Asking constitutional bodies such as the ECI or the Finance Commission does not help solve the problem. After all, the ECI only has powers to control government actions once the model code of conduct is in force. Freebies can easily be promised or implemented before or after that period. Nor does the ECI have the expertise to deal with fiscal outcomes of promises. The Finance Commission can define such expenditure and make recommendations in this context, but ultimately it will be for the legislature to decide. Defining some state-level schemes as freebies and Union level schemes as welfare-oriented, for instance, could increase tensions between the two. Thus, the right of the state and Union legislatures to determine how public money should be spent cannot be curtailed by a technocratic body such as the Finance Commission without undemocratic pressures building up, which would cause a loss of legitimacy for the Indian state. It is up to technocrats to make recommendations — but, ultimately, the decision should be left to the people’s representatives in Assemblies or Parliament.

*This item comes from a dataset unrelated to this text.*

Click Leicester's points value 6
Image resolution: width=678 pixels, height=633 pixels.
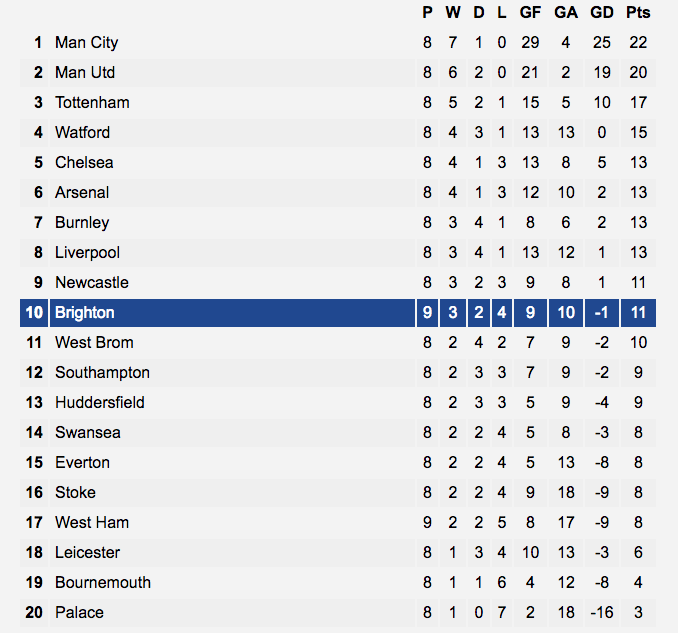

One way to address the sentiment and instincts behind the petition and the court’s response is to ensure that voters and decision-makers are better informed about the longer-term consequences of election-focused promises. The idea of a fiscal council that would provide medium-term analysis and guidance around expenditure plans has been around for some time and must once again be taken up. Such a body can make technical assessments about debt, deficit, and entitlement dynamics and place them in the right fiscal context. This would inform public debate and voter decisions, and act as a disincentive for promises that are clearly unimplementable or too expensive. With the right information, competitive populism can at least be forced to act in the realm of fiscal reality. But, either way, democratic legitimacy and the rights of the legislature come first.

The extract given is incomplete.